Work order — Find the line with "Open the message search sidebar icon" in the records below, then please transcribe it and every later line exactly, omitting the pictures and adding nothing.

Supplied records —

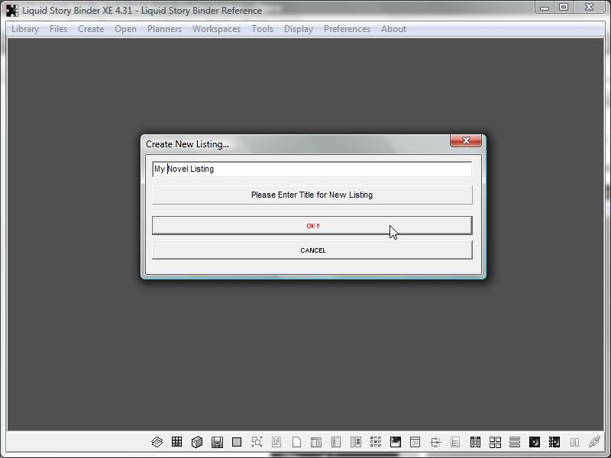
Task: Click the stacked layers icon in bottom toolbar
Action: (157, 442)
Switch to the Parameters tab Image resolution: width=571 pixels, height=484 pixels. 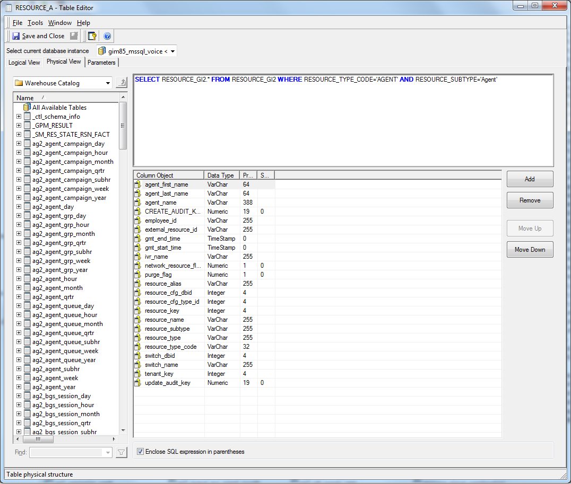(x=101, y=63)
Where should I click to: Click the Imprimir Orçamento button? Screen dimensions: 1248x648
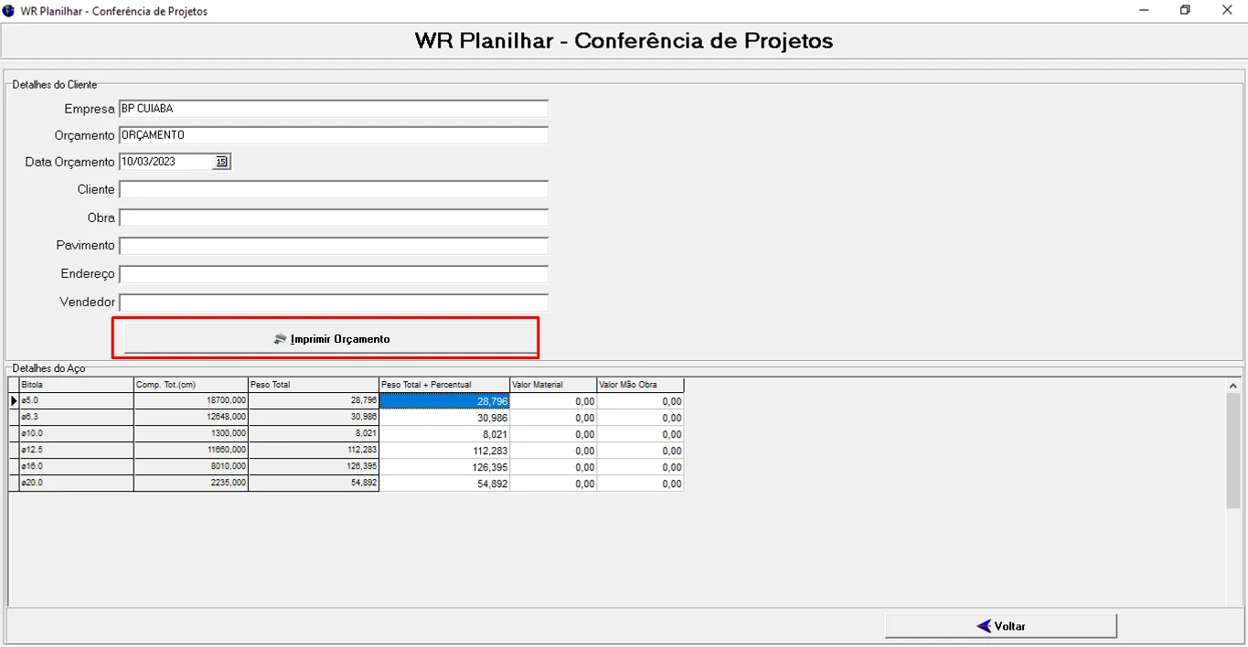[x=330, y=338]
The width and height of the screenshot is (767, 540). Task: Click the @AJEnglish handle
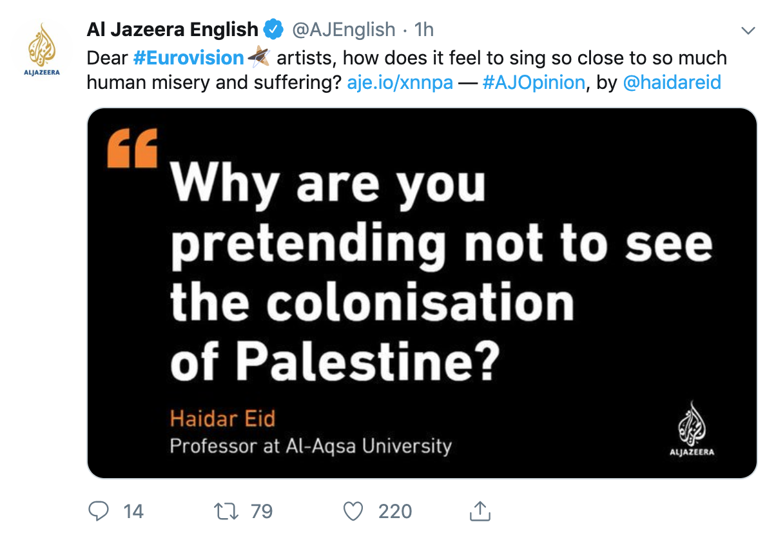coord(344,30)
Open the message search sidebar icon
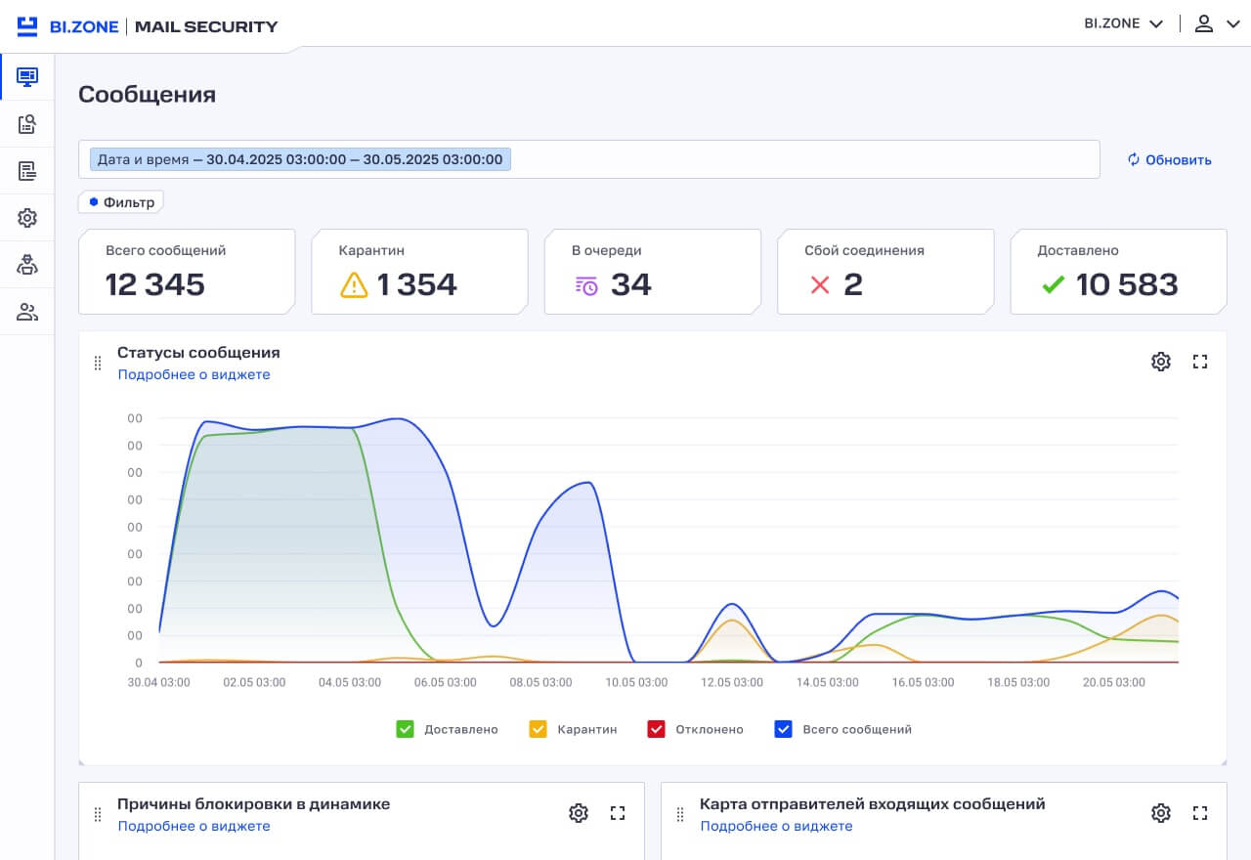 pos(27,124)
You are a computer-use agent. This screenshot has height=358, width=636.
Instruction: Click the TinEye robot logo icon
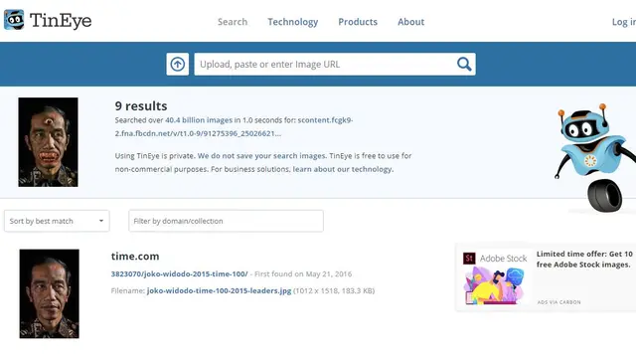(x=14, y=20)
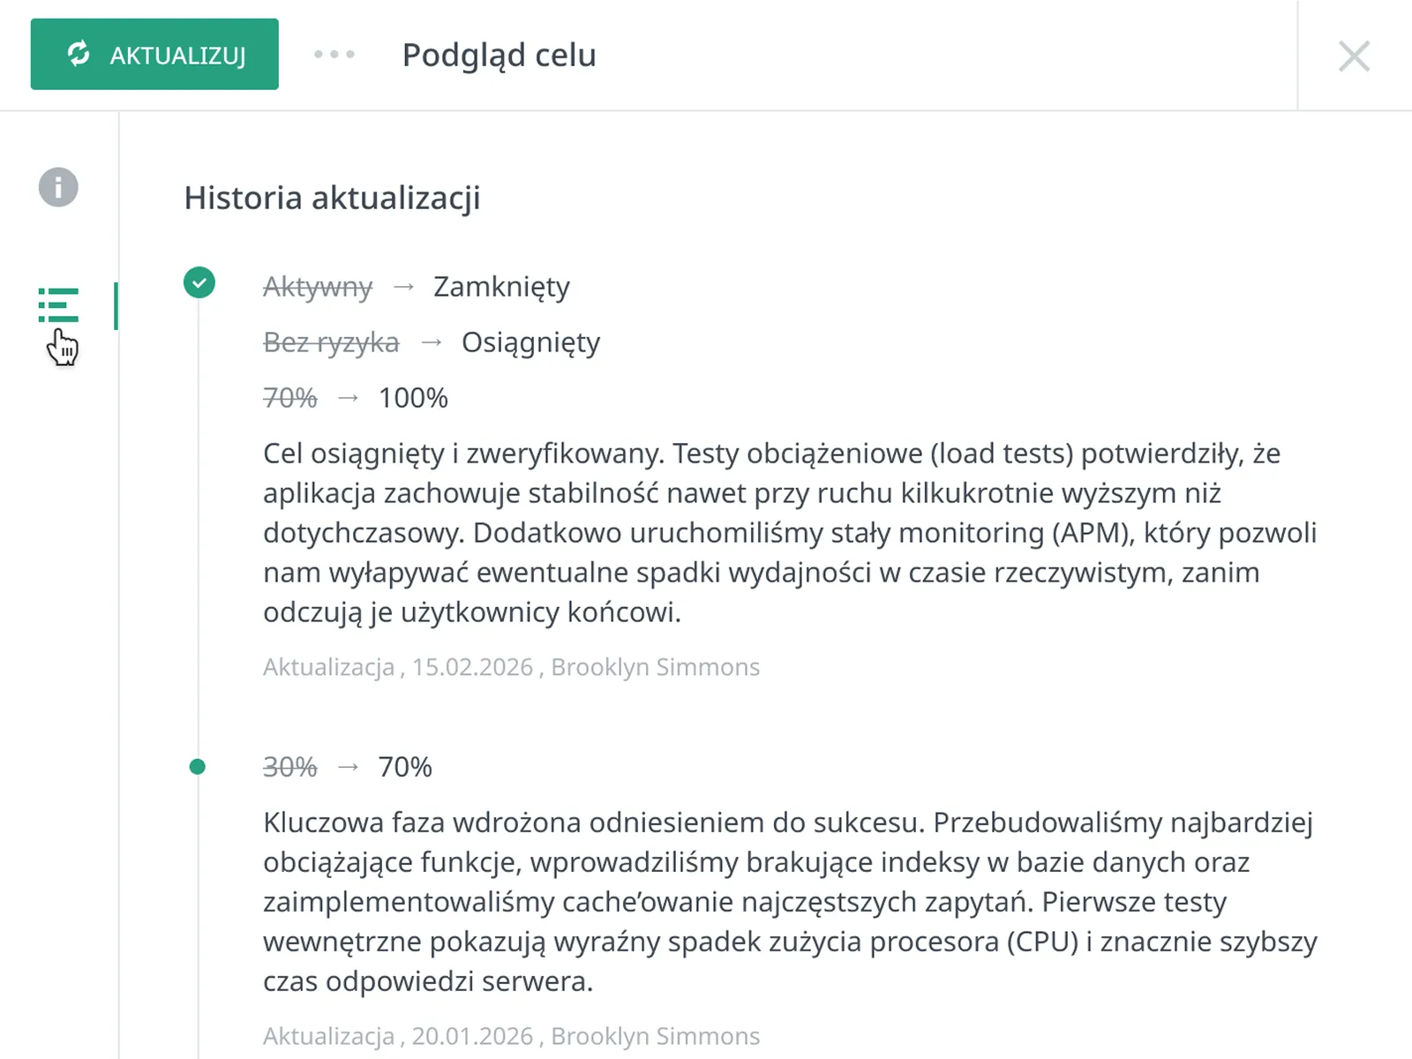Click the green AKTUALIZUJ button

(154, 54)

Answer —
Open the message search sidebar icon
 pos(27,124)
You are a computer-use agent. This screenshot has height=358, width=636.
Instruction: Click the TinEye robot logo icon
(x=14, y=20)
Click the green AKTUALIZUJ button

(154, 54)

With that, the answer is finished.